[MATERIAL FOR THIS TASK]
== Segment start ==

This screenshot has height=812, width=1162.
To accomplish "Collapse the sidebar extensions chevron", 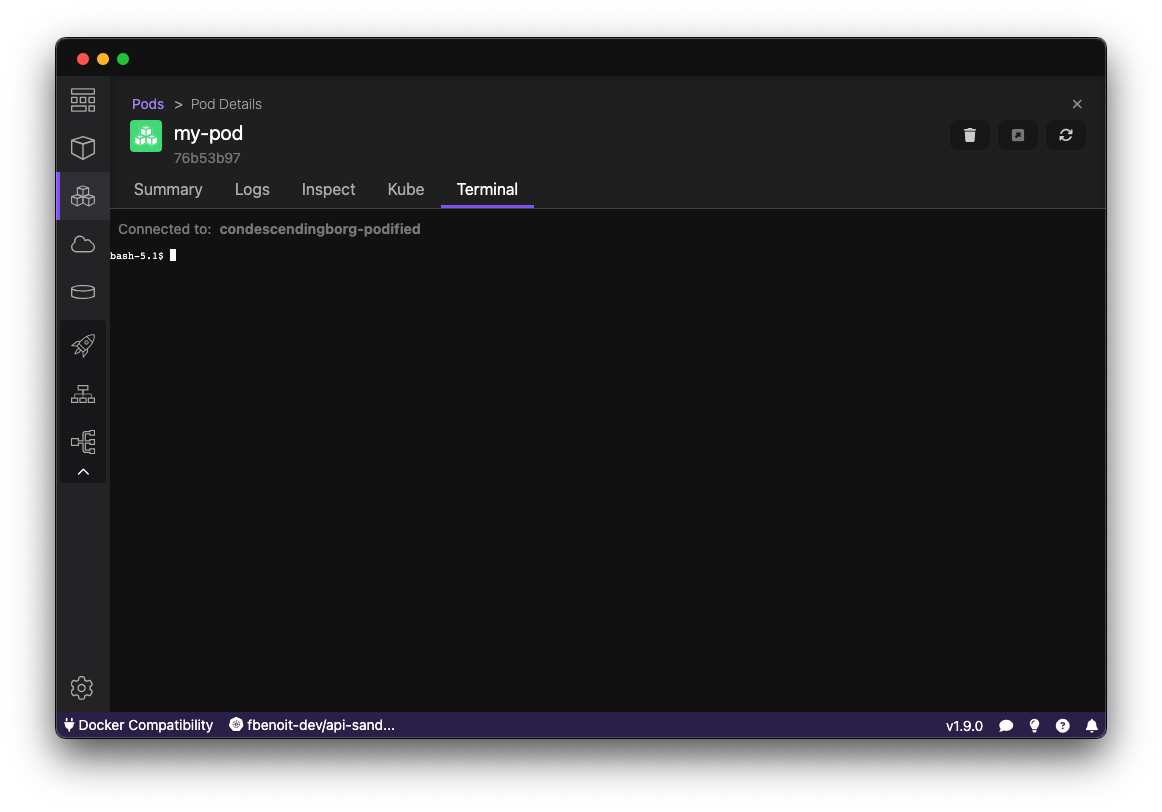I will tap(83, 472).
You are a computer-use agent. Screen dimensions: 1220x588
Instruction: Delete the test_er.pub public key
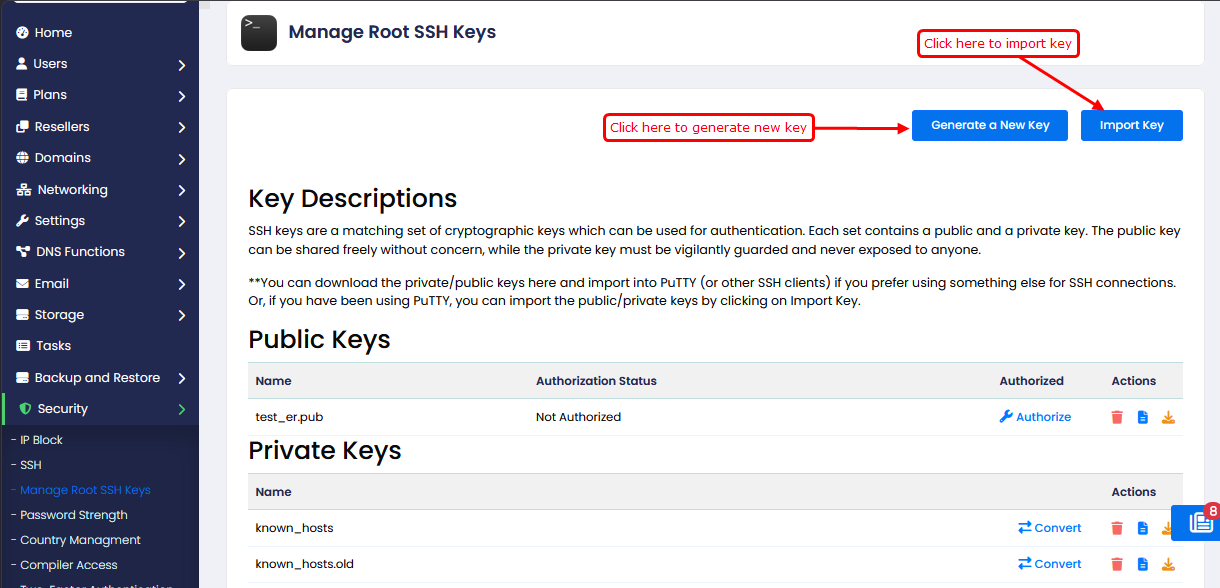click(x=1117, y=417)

== Segment end ==
== Segment start ==

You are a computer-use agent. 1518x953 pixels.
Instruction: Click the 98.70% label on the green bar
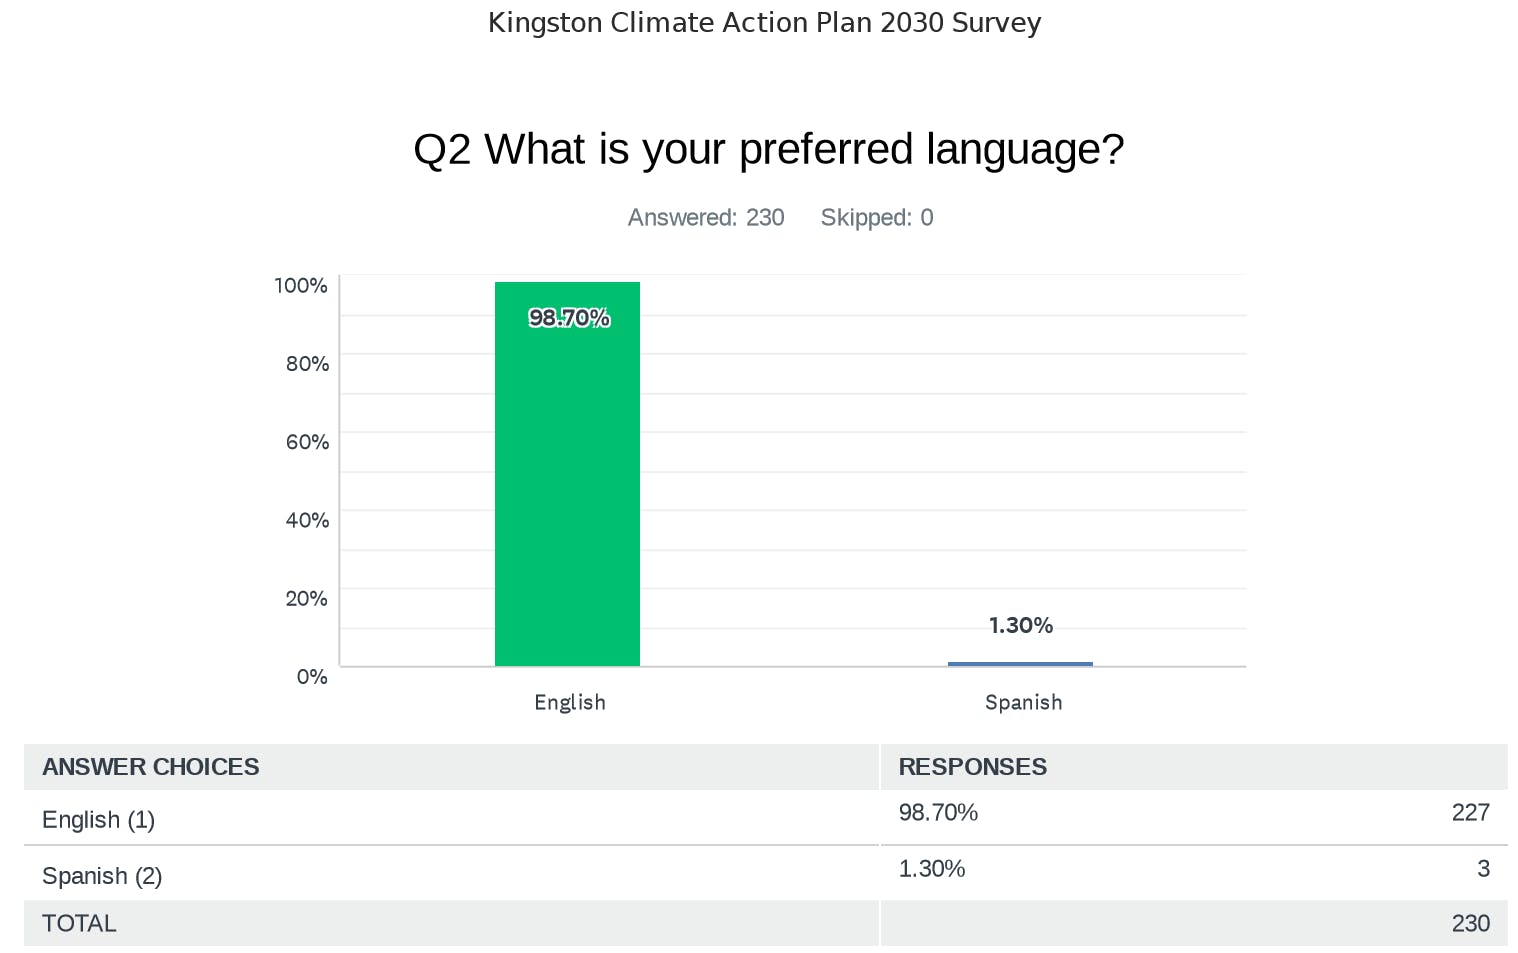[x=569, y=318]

== Segment end ==

[WHAT YOU SHOULD DO] Answer with a single number, the count of lines in the data that contain "computer".

[TASK SOLUTION] 2